TEMPERATURE = 10  # Used to soften the logits before they go to softmax.
INIT_LR = 0.003  # Initial learning rate that will be decayed over the training period.
WEIGHT_DECAY = 0.001  # Used for regularization.
CLIP_THRESHOLD = 1.0  # Used for clipping the gradients by L2-norm.

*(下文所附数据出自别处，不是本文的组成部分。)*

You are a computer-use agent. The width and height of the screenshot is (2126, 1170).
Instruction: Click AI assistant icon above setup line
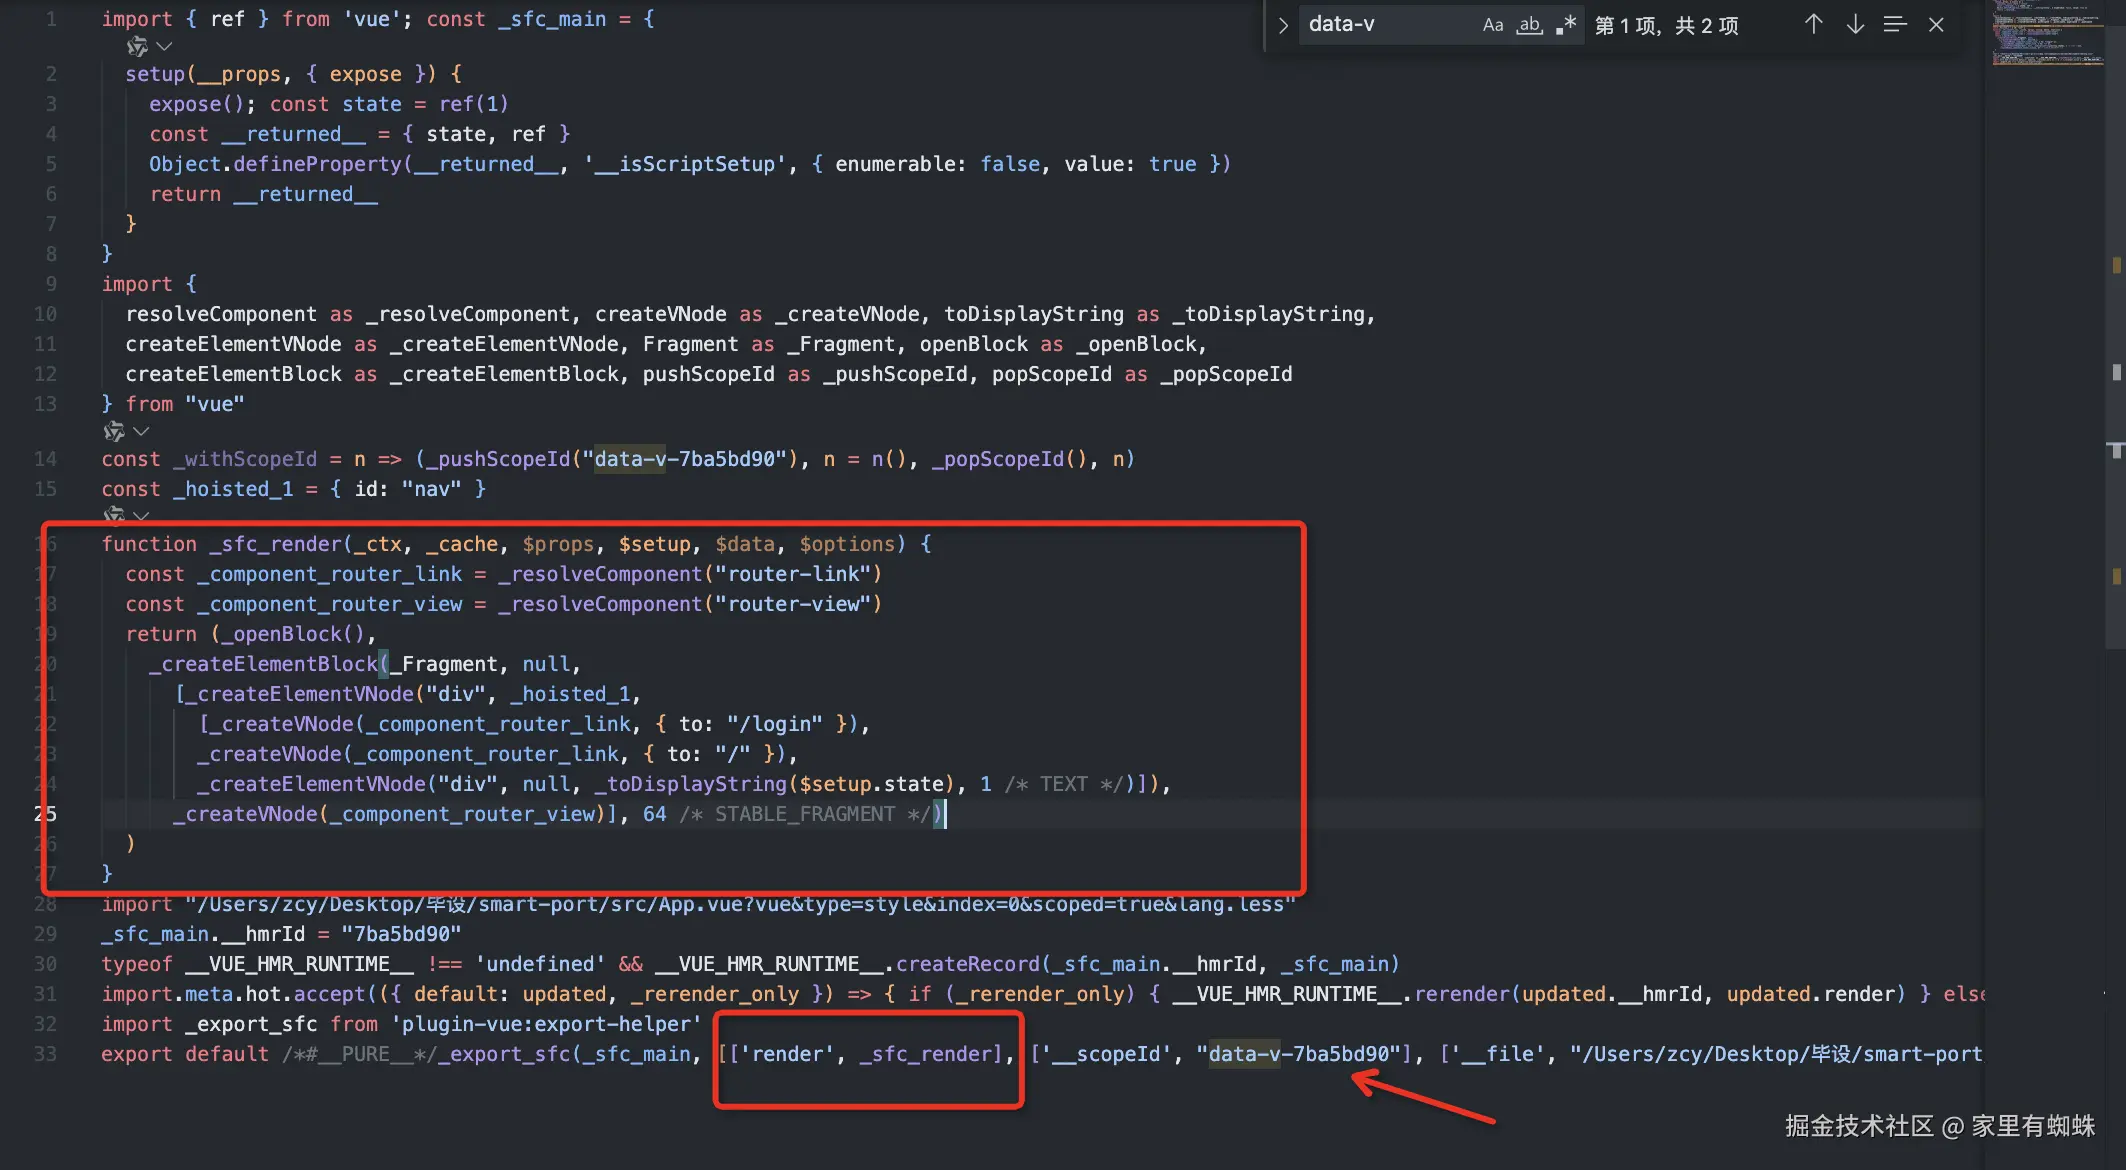point(137,46)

# We will first resize the training images to a bigger size and then we will take
# random crops of a lower size.
BIGGER = 160
RESIZE = 128

加载 Flowers102 数据集

train_ds, validation_ds, test_ds = tfds.load(
    "oxford_flowers102", split=["train", "validation", "test"], as_supervised=True
)
print(f"Number of training examples: {train_ds.cardinality()}.")
print(
    f"Number of validation examples: {validation_ds.cardinality()}."
)
print(f"Number of test examples: {test_ds.cardinality()}.")
Number of training examples: 1020.
Number of validation examples: 1020.
Number of test examples: 6149.

教师模型

与任何蒸馏技术一样,首先训练一个表现良好的教师模型非常重要,该模型通常比后续的学生模型大。 作者将 BiT ResNet152x2 模型(教师)蒸馏成 BiT ResNet50 模型(学生)。

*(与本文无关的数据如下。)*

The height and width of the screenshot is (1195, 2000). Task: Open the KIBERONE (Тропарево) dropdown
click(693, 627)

BiT 代表 Big Transfer,在 Big Transfer (BiT):通用视觉表示学习 中引入。 ResNets 的 BiT 变体使用 Group Normalization (Wu et al.) 和 Weight Standardization (Qiao et al.) 来代替 Batch Normalization (Ioffe et al.)。 为了限制运行此示例所需的时间,我们将使用已经在 Flowers102 数据集上训练过的 BiT ResNet101x3。 您可以参考 此笔记本 以了解有关训练过程的更多信息。 此模型在 Flowers102 的测试集上达到 98.18% 的准确率。

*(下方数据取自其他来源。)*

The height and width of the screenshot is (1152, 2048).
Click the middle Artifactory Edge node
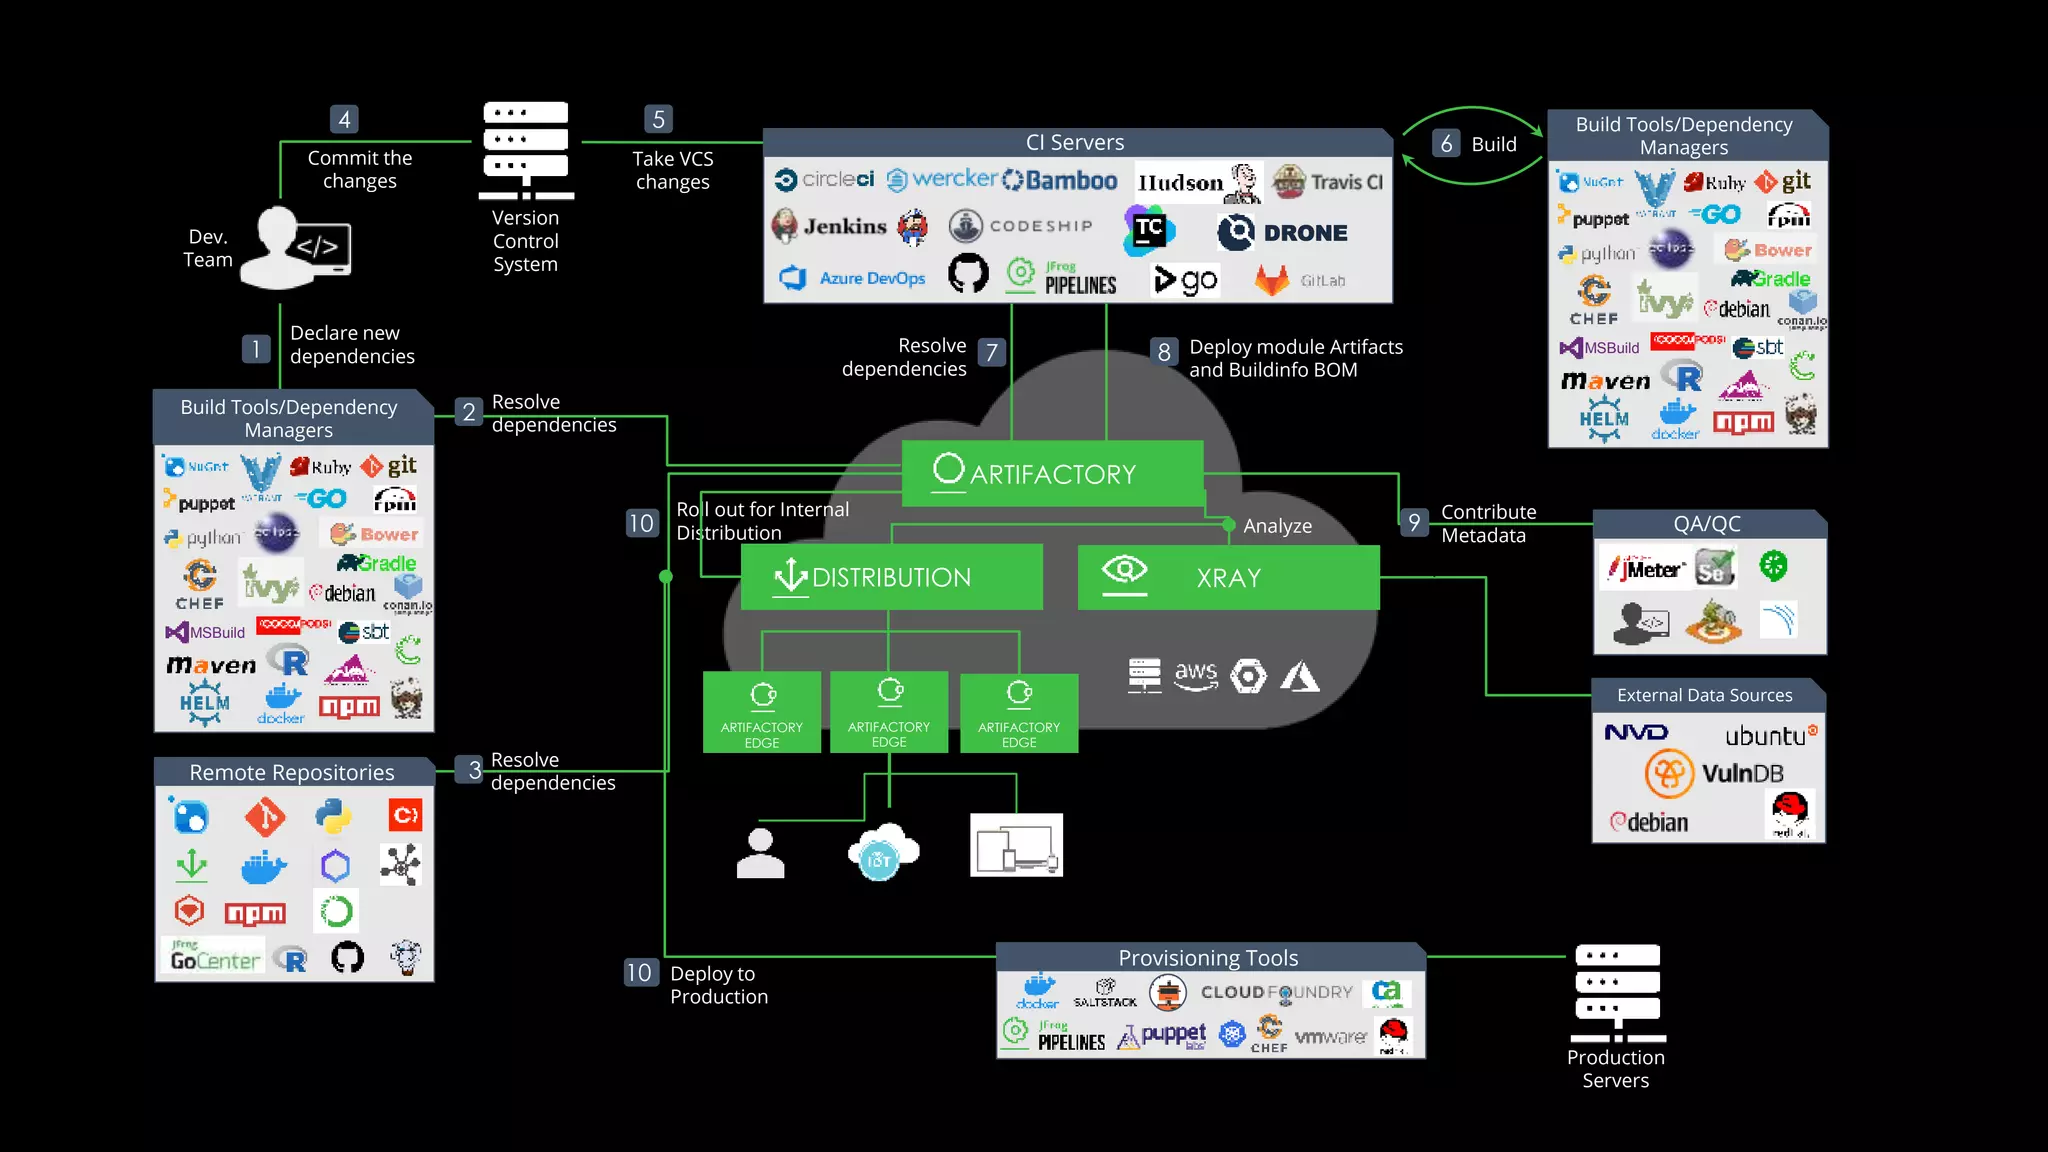(888, 711)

模型权重托管在 Kaggle 上作为数据集。 要下载权重,请按照以下步骤操作

  1. 在 Kaggle 此处 创建一个帐户。
  2. 转到您的 用户配置文件 的“帐户”选项卡。
  3. 选择“创建 API 令牌”。 这将触发 kaggle.json 的下载,该文件包含您的 API 凭据。
  4. 从该 JSON 文件中,复制您的 Kaggle 用户名和 API 密钥。

现在运行以下命令

import os

os.environ["KAGGLE_USERNAME"] = "" # TODO: enter your Kaggle user name here
os.environ["KAGGLE_KEY"] = "" # TODO: enter your Kaggle key here

设置好环境变量后,运行

$ kaggle datasets download -d spsayakpaul/bitresnet101x3flowers102
$ unzip -qq bitresnet101x3flowers102.zip

这应该会生成一个名为 T-r101x3-128 的文件夹,它本质上是一个教师 SavedModel

import os

os.environ["KAGGLE_USERNAME"] = ""  # TODO: enter your Kaggle user name here
os.environ["KAGGLE_KEY"] = ""  # TODO: enter your Kaggle API key here
!kaggle datasets download -d spsayakpaul/bitresnet101x3flowers102
!unzip -qq bitresnet101x3flowers102.zip
# Since the teacher model is not going to be trained further we make
# it non-trainable.
teacher_model = keras.models.load_model(
    "/home/jupyter/keras-io/examples/keras_recipes/T-r101x3-128"
)
teacher_model.trainable = False
teacher_model.summary()
Model: "my_bi_t_model_1"
_________________________________________________________________
Layer (type)                 Output Shape              Param #   
=================================================================
dense_1 (Dense)              multiple                  626790    
_________________________________________________________________
keras_layer_1 (KerasLayer)   multiple                  381789888 
=================================================================
Total params: 382,416,678
Trainable params: 0
Non-trainable params: 382,416,678
_________________________________________________________________

“函数匹配”技巧

为了训练高质量的学生模型,作者提出了对学生训练工作流程的以下更改

  • 使用 MixUp 的激进变体 (Zhang et al.)。 这是通过从均匀分布而不是 beta 分布中采样 alpha 参数来完成的。 此处使用 MixUp 是为了帮助学生模型捕获教师模型的基础函数。 MixUp 在数据流形上的不同样本之间线性插值。 因此,这里的基本原理是,如果训练学生模型以使其适应,它应该能够更好地匹配教师模型。 为了结合更多的不变性,MixUp 与“Inception 风格”裁剪 (Szegedy et al.) 相结合。 这就是“函数匹配”术语在 原始论文 中的由来。
  • 与其他工作 (Noisy Student Training 例如) 不同,教师模型和学生模型都接收相同的图像副本,该副本被混合并随机裁剪。 通过向两个模型提供相同的输入,作者使教师与学生保持一致。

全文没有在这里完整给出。